__PAGE TEXT__:
History: Add. 2000, Act 348, Eff. July 1, 2001.

440.9627 Determination of whether conduct was commercially reasonable. Sec. 9627. (1) The fact that a greater amount could have been obtained by a collection, enforcement, disposition, or acceptance at a different time or in a different method from that selected by the secured party is not of itself sufficient to preclude the secured party from establishing that the collection, enforcement, disposition, or acceptance was made in a commercially reasonable manner. (2) A disposition of collateral is made in a commercially reasonable manner if the disposition is made in the usual manner on any recognized market, at the price current in any recognized market at the time of the disposition, or otherwise in conformity with reasonable commercial practices among dealers in the type of property that was the subject of the disposition. (3) A collection, enforcement, disposition, or acceptance is commercially reasonable if it has been approved in a judicial proceeding, by a bona fide creditors' committee, by a representative of creditors, or by an assignee for the benefit of creditors. (4) Approval under subsection (3) need not be obtained, and lack of approval does not mean that the collection, enforcement, disposition, or acceptance is not commercially reasonable.
History: Add. 2000, Act 348, Eff. July 1, 2001.

__TO DO__:
The statute section on commercial reasonableness names every body or proceeding whose approval makes a collection, enforcement, disposition, or acceptance commercially reasonable. List them all. None of the entries matter for this.

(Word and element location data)
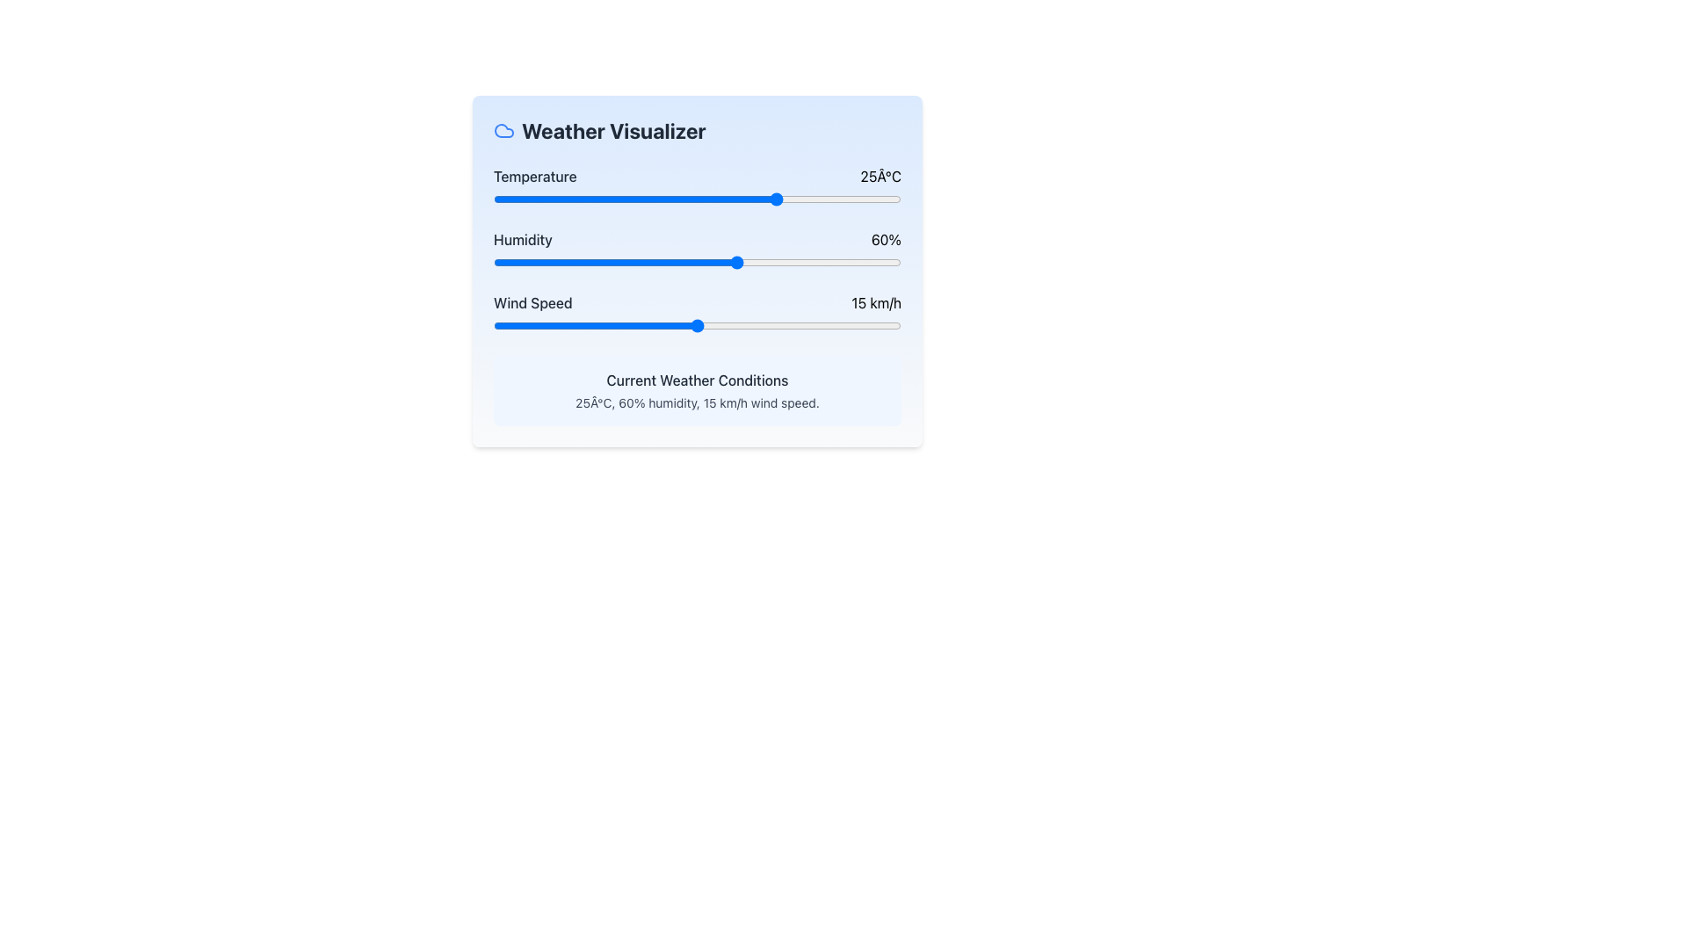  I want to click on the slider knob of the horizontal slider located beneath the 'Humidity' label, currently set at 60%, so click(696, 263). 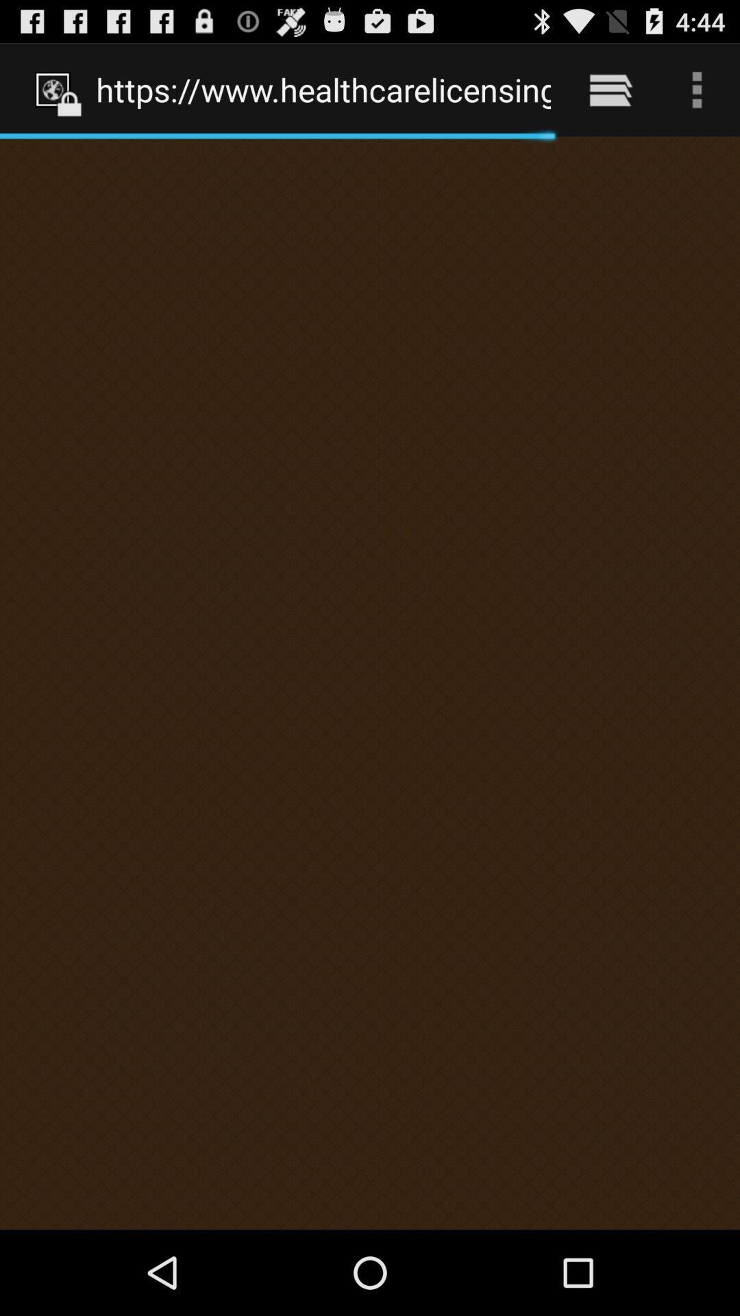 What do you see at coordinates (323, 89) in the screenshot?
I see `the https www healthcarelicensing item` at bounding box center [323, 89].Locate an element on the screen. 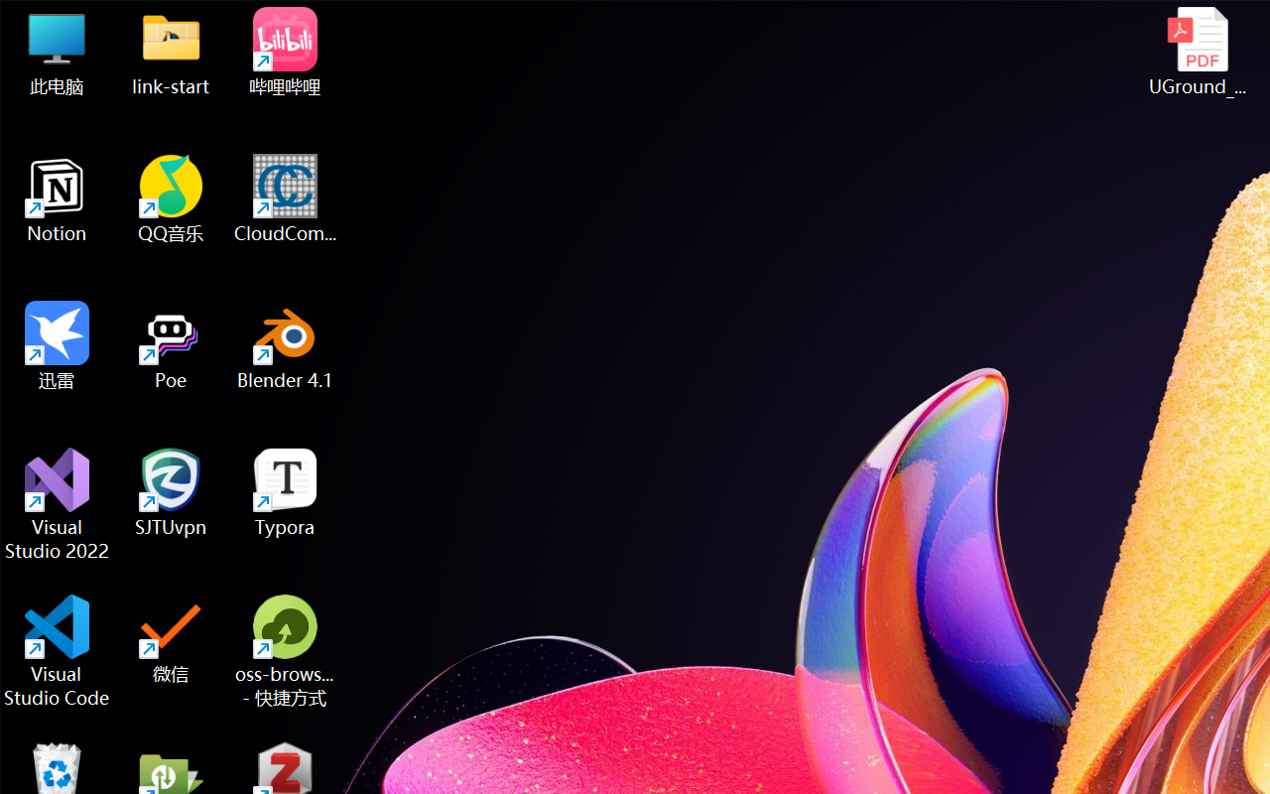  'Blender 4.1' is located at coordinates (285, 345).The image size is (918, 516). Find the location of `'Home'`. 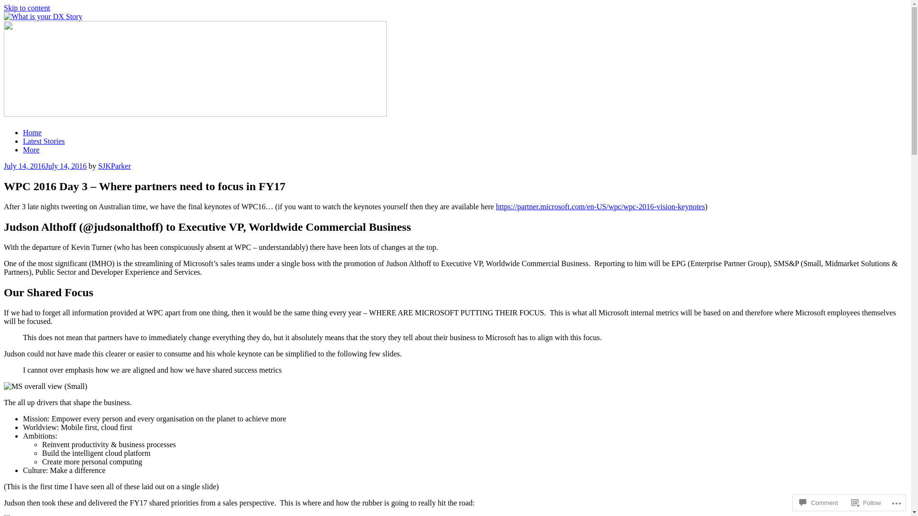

__TASK OUTPUT__:
- a judicial proceeding
- a bona fide creditors' committee
- a representative of creditors
- an assignee for the benefit of creditors